Mengetahui hal itu, Ali bin Abu Thalib segera menyuruh orang lain guna mendekati puteranya. Kepada orang yang disuruhnya itu, dipesan agar mendorong Muhammad Al Hanafiyah maju terus melancarkan serangan terbuka dan besar-besaran. Karena gerak Muhammad lamban, Ali bin Abu Thalib menghampirinya sendiri dari belakang. Sambil menepukkan tangan kiri ke bahu puteranya, Ia membentak: "Hayo maju!"
Meskipun sudah dibentak ayahnya agar maju terus, namun Muhammad Al Hanafiyah masih juga lamban bergerak. Sebagai seorang ayah, Ali bin Abu Thalib r.a. merasa kasihan. Kemudian panji yang di tangan puteranya diambil kembali dengan tangan kiri, sedang pedang yang terkenal dengan nama "Dzul Fiqar" terhunus di tangan kanannya.
Tanpa membuang-buang waktu Ali bin Abu Thalib r.a. memimpin serbuan ke tengah pasukan "Jamal". Setelah melakukan serangan beberapa saat lamanya, menangkis dan memukul musuh, Ali bin Abu Thalib kembali ke induk pasukan.
Sahabat-sahabat dan putra-putranya berkerumun. "Ya Amirul Mukminin," desak Al Asytar, "cukuplah kami saja yang melaksanakan tugas itu!"
Desakan Al Asytar itu tak ditanggapi oleh Ali bin Abu Thalib. Menoleh saja pun tidak, darahnya masih mendidih. Sedemikian meluapnya sampai semua orang yang ada di sekitarnya ketakutan. Pandangan matanya yang berapi-api tetap mengarah ke pasukan musuh.
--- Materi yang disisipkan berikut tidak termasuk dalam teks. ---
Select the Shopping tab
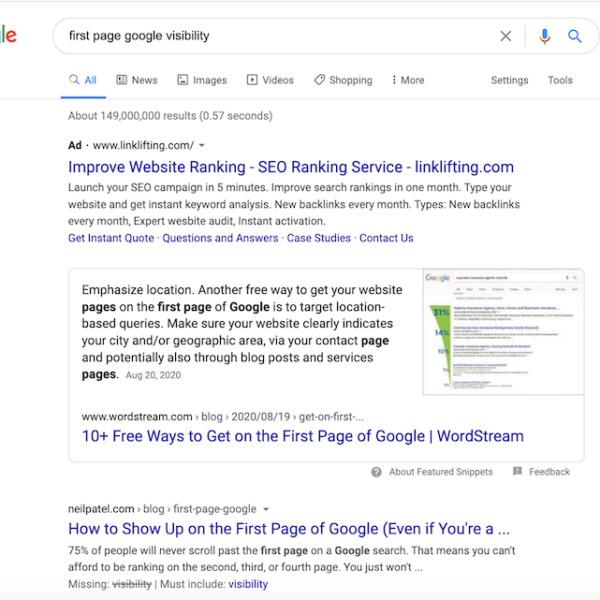The height and width of the screenshot is (600, 600). [343, 80]

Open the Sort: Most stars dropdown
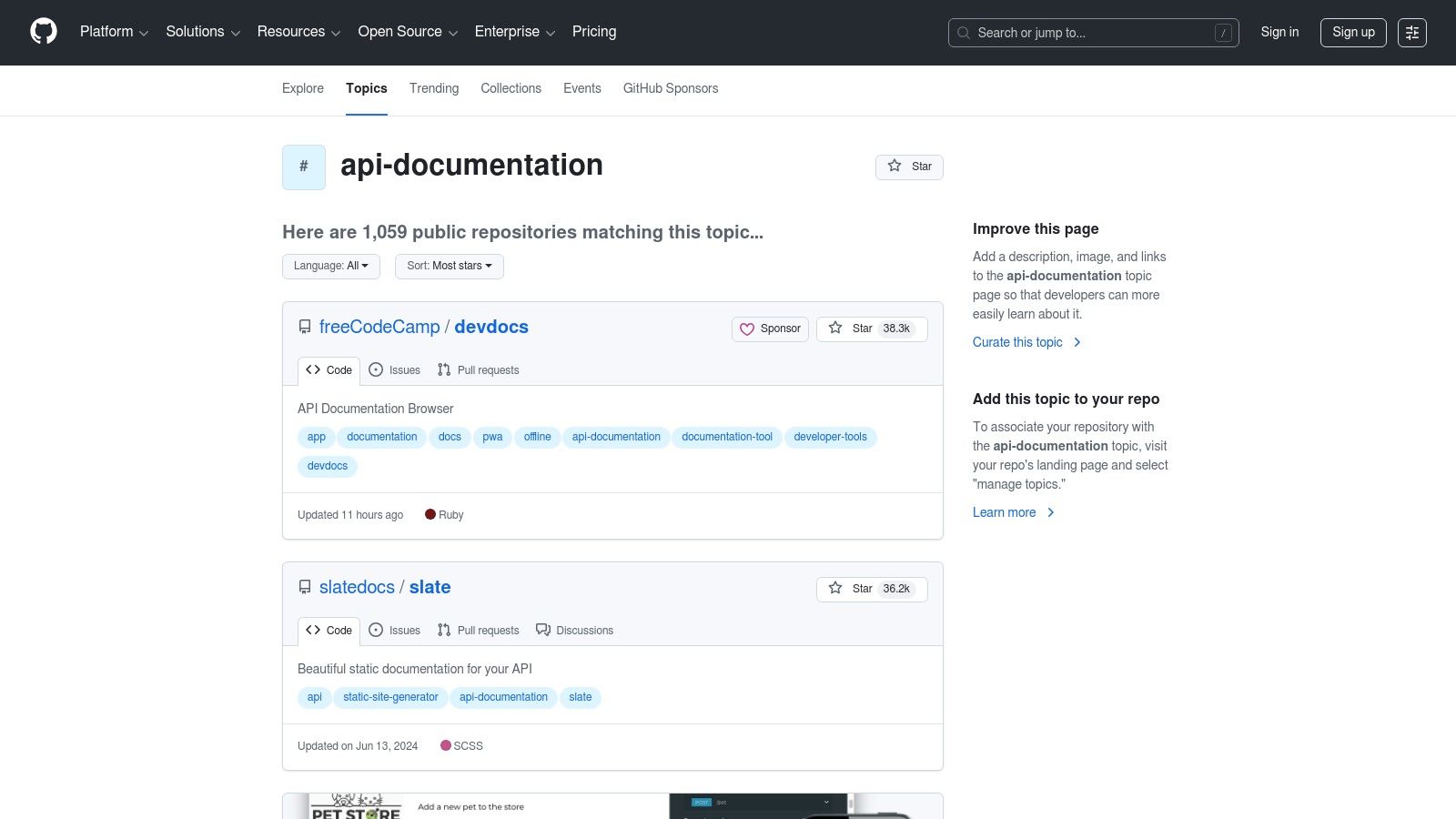(449, 267)
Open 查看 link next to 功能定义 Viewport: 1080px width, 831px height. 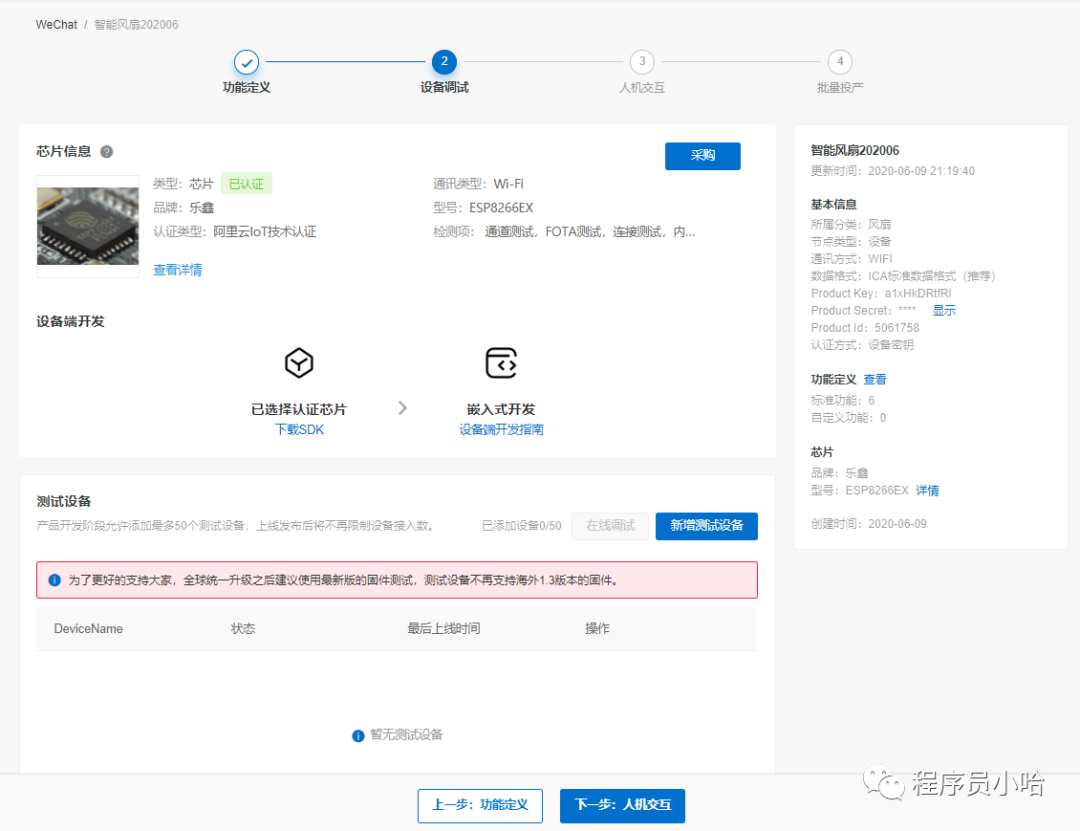tap(875, 380)
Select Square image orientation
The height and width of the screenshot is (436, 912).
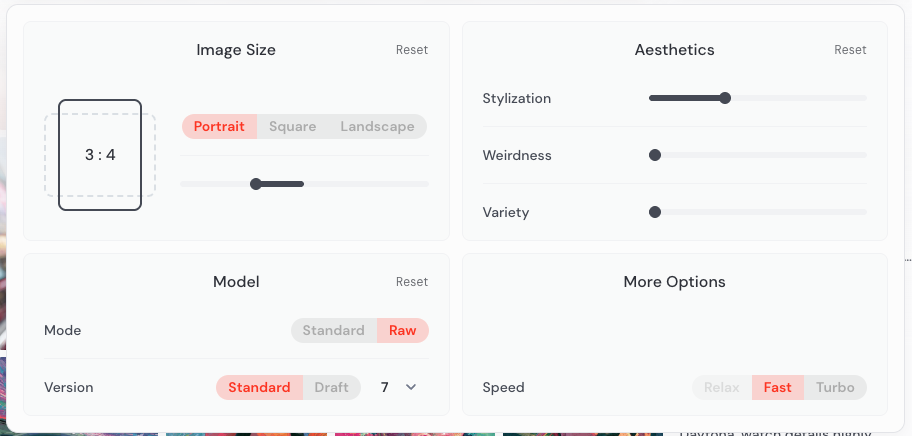pos(292,127)
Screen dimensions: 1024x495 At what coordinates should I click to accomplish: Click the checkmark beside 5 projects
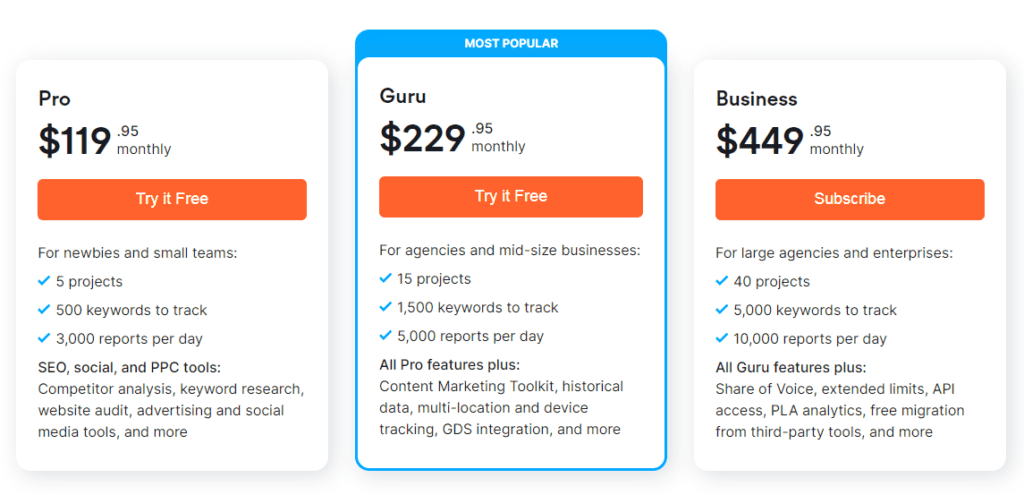click(44, 281)
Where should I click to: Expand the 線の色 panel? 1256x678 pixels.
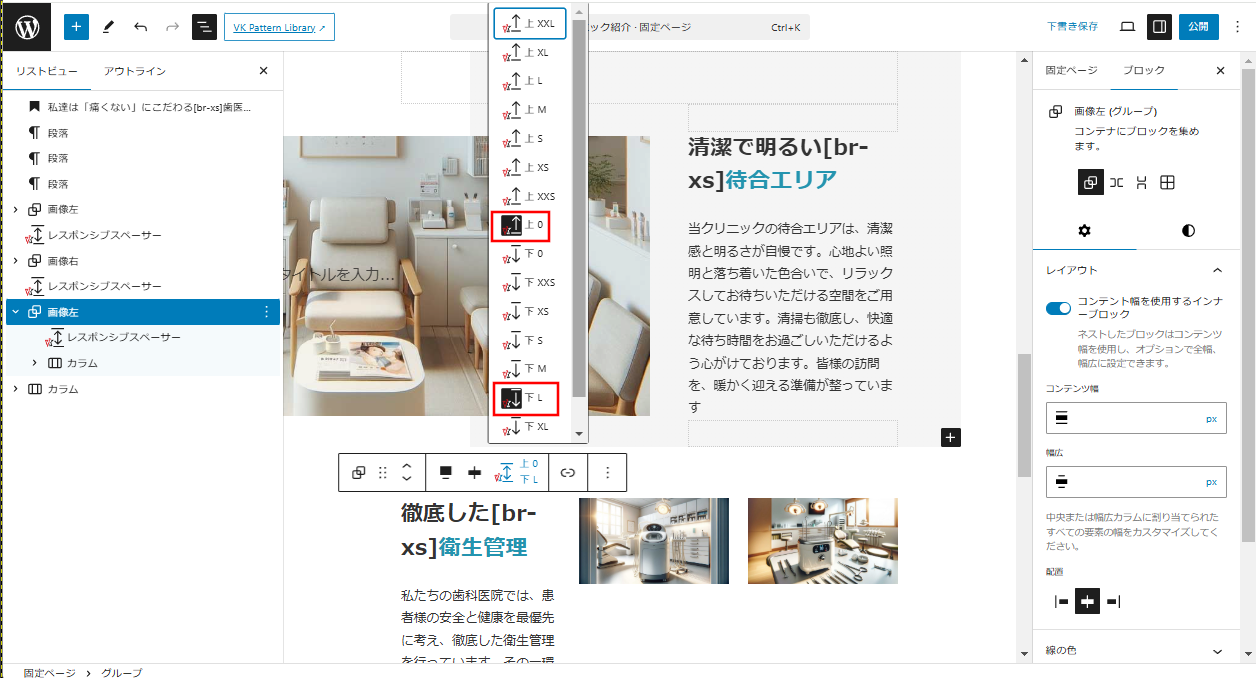[x=1217, y=651]
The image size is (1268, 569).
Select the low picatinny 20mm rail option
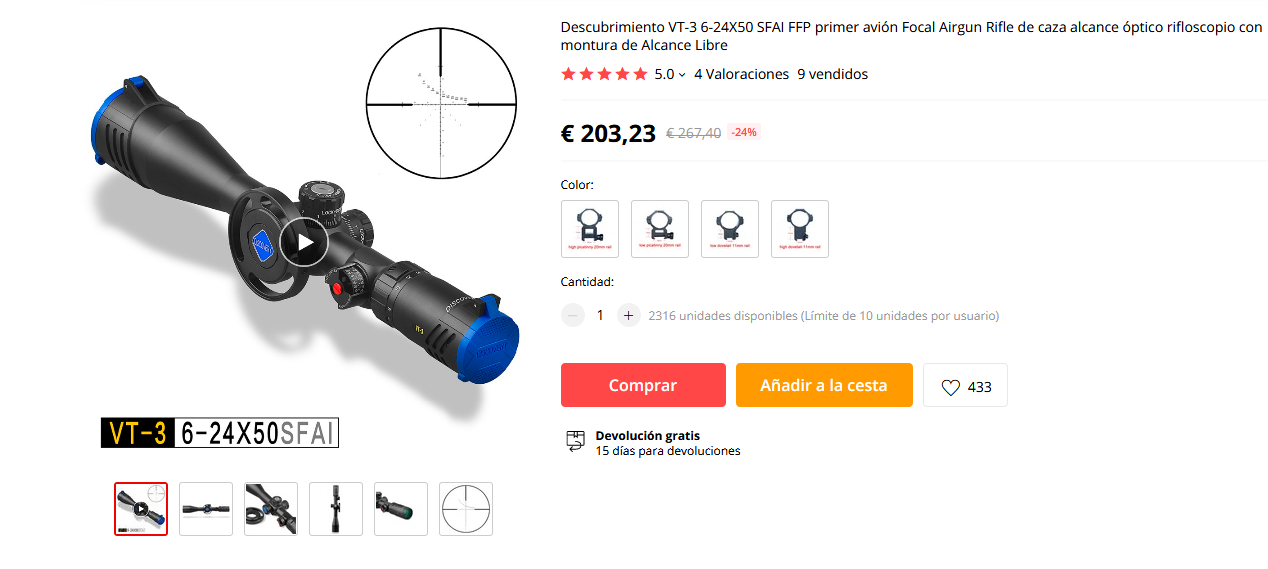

Tak lama kemudian ia menyerahkan kembali panji pasukan kepada putranya, Muhammad Al Hanafiyah. Segera ia maju lagi menyerang musuh untuk kedua kalinya. Dengan gagah berani Ali bin Abu Thalib menerjang pasukan lawan sambil memainkan pedang dengan gesit dan cekatan.
Anggota-anggota pasukan Thalhah yang menjadi sasaran serangannya lari terbirit-birit menyelamatkan diri. Banyak yang mati terbunuh di ujung pedangnya. Tanah menjadi merah dibasahi darah.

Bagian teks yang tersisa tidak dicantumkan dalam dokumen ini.